Conservative groups have long been opposed to the ERA, with recent concerns surrounding the belief that the ERA would be used to advance abortion and LGBT policy positions.

Mat Staver, founder and chairman of the Liberty Counsel, told The Christian Post in an interview last year that he believed if the ERA passed, it could “be used as a hammer against religious organizations, including churches, to provide abortion or abortion-inducing drugs or devices.”

“I think also the ERA now would include an LGBT agenda that would conflict with churches and religious organizations with respect to biblical doctrines and beliefs of male and female in uniquely created and complementary sexes,” Staver said at the time.

“So I think in both the abortion area and in the LGBT arena, the ERA Amendment would be a direct assault on religious liberty, against religious organizations and churches.”

Pro-ERA organizations like the Alice Paul Institute have argued that the deadlines previously imposed could be changed by Congress.

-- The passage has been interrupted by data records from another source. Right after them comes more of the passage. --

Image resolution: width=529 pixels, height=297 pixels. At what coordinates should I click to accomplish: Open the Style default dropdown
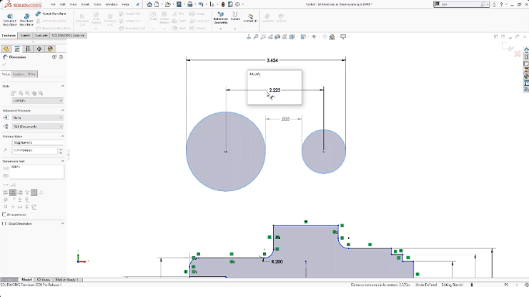[37, 101]
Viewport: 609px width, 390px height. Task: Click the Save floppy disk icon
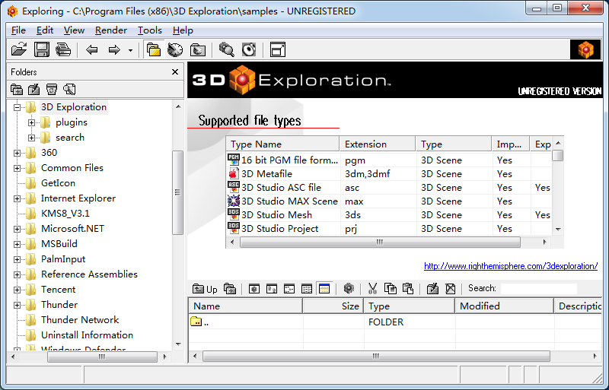click(x=41, y=50)
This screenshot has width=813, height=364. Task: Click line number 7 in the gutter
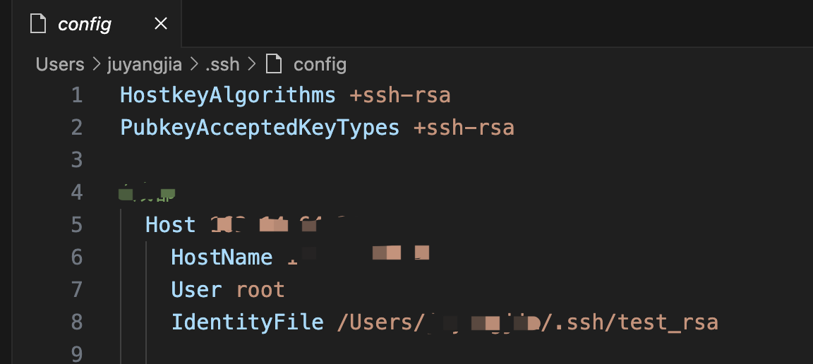point(76,290)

“Congress may be able to accept the validity of state ratifications that occur after 1982 and keep the existing 35 ratifications alive,” according to the FAQ paper by the institute.

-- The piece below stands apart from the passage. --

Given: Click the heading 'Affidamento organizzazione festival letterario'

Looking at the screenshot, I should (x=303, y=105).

“Five states — Idaho, Kentucky, Nebraska, Tennessee, and South Dakota — have attempted to withdraw their approval of the Equal Rights Amendment. However, according to precedent and statutory language, a state rescission or other withdrawal of its ratification of a constitutional amendment is not accepted as valid.”

This week, the U.S. Department of Justice (DOJ) Office of Legal Counsel announced an important opinion on the Equal Rights Amendment (ERA), declaring the ratification expired and no longer pending in the States for action. In a Memorandum for the General Counsel of the National Archives and Records Administration, DOJ declares dead any effort by Virginia to become the “38th” state as the new Democrat-controlled legislature pledged in its opening session. It also overrules congressional efforts to revive the ERA ratification by removing the deadline as proposed in legislation pending on the floor of the U.S. House of Representatives.        

In a statement to CP, Penny Nance, CEO and president of Concerned Women for America, said the "DOJ’s opinion declaring the ratification dead underscores what even Justice Ruth Bader Ginsburg has already concluded: if the ERA has any future, the process must start over.

“Concerned Women for America says, 'R.I.P ERA.' Women deserve fairness and equality under the law, but Congress should not waste its time on an ERA that could in fact undermine the progress we’ve made over the last 40 years. If legislators are truly concerned about women, they should spend their efforts focusing on measures to uphold the dignity and status of women as uniquely female, not turn back the clock on gains we’ve made and ERAse women.”